Computer-assisted gait analysis of the dog: Comparison of two surgical techniques for the ruptured cranial cruciate ligament.

Böddeker J, Drüen S, Meyer-Lindenberg A, Fehr M, Nolte I, Wefstaedt P.

Objectives: To compare the improvement in degree of lameness following surgical repair of cranial cruciate ligament rupture in dogs using computer-assisted gait analysis. Methods: Two groups of 14 dogs were used. One group was treated by a capsular-fascial imbrication method, and the other group by tibial plateau levelling osteotomy (TPLO). All dogs underwent gait analysis prior to surgery, as well as at four days, four weeks, and four months after surgery. Symmetry indices of vertical ground reaction forces as well as vertical ground reaction forces in % body weight, joint angles and certain gait cycle parameters were evaluated. Results: Four months after surgery, the degree of lameness expressed as symmetry index for peak vertical force for the TPLO group (5.83%) was not significantly different to the capsular-fascial imbrication group (19.05%). Within the TPLO group, there was a significantly increased ability to extend the stifle joint four months after surgery.
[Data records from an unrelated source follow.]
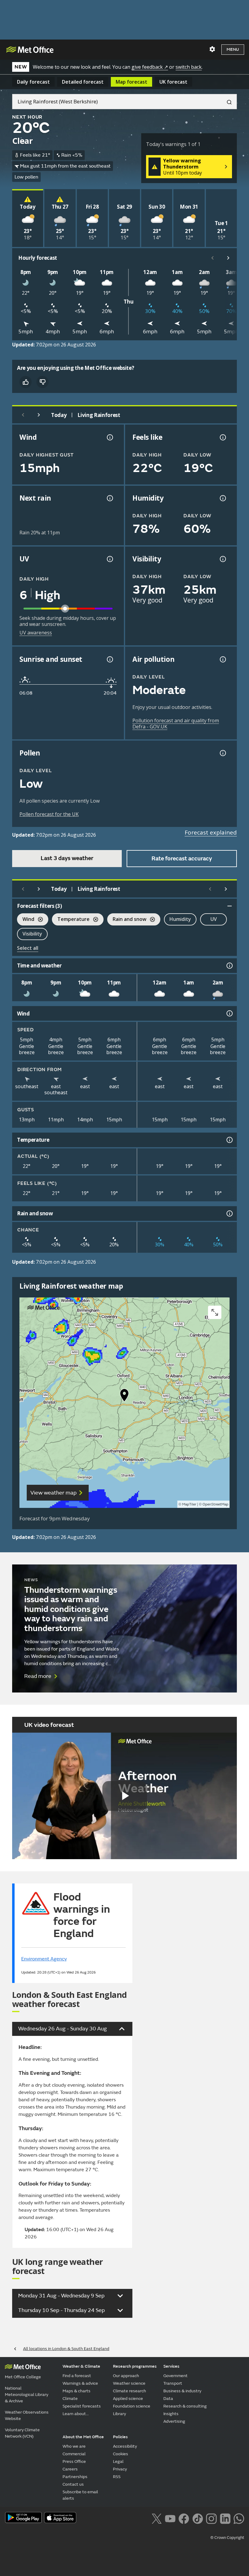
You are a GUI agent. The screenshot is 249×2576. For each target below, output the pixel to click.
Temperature (71, 920)
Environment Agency (44, 1959)
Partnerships (75, 2476)
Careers (70, 2469)
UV (213, 919)
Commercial (74, 2453)
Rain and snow (126, 920)
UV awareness (35, 632)
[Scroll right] (228, 258)
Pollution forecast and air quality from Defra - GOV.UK (175, 723)
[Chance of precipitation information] (109, 498)
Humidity (180, 919)
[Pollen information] (222, 753)
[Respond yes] (25, 382)
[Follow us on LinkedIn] (225, 2518)
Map (131, 81)
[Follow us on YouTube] (170, 2518)
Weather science (129, 2383)
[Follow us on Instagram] (211, 2518)
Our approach (126, 2375)
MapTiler (189, 1504)
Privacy (120, 2469)
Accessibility (125, 2446)
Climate (70, 2398)
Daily (33, 81)
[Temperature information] (229, 1140)
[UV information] (109, 559)
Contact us (73, 2484)
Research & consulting (185, 2406)
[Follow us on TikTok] (197, 2518)
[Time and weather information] (229, 965)
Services (171, 2366)
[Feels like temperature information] (222, 437)
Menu (233, 49)
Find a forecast (77, 2375)
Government (175, 2375)
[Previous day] (23, 415)
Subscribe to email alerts (80, 2495)
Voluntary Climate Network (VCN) (22, 2433)
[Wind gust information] (109, 437)
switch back (189, 67)
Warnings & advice (80, 2383)
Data (168, 2398)
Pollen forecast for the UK (49, 814)
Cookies (120, 2453)
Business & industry (182, 2391)
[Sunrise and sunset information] (109, 659)
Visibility (32, 933)
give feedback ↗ (149, 67)
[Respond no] (42, 382)
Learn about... (76, 2413)
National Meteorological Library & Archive (26, 2395)
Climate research (129, 2391)
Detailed (83, 81)
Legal (118, 2461)
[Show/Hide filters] (229, 906)
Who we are (74, 2446)
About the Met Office (83, 2436)
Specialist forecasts (82, 2406)
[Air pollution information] (222, 659)
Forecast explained (211, 832)
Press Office (74, 2461)
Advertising (174, 2421)
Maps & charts (76, 2391)
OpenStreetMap (215, 1504)
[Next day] (39, 415)
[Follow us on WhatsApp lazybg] (239, 2518)
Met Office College (23, 2377)
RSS (117, 2476)
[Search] (227, 101)
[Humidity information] (222, 498)
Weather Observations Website (27, 2415)
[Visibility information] (222, 559)
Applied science (128, 2398)
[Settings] (212, 49)
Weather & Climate (81, 2366)
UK (173, 81)
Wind (25, 920)
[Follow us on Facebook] (184, 2518)
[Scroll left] (212, 258)
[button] (124, 1396)
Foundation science (131, 2406)
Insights (171, 2413)
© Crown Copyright (227, 2537)
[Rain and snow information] (229, 1213)
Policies (120, 2436)
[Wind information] (229, 1013)
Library (119, 2413)
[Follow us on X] (156, 2518)
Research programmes (135, 2366)
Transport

The stifle motion pattern of the capsular-fascial imbrication group as well as the range-of-motion in both groups showed very little change at the time of the last gait analysis. The complication rate was greater in the TPLO group than in the capsular-fascial group. Clinical significance: In conclusion the results suggest that the TPLO method leads to a faster recovery and improved limb function in comparison to the capsular-fascial imbrication method four months after surgery. Further analyses are needed to determine if the TPLO method is superior concerning long-term joint stability.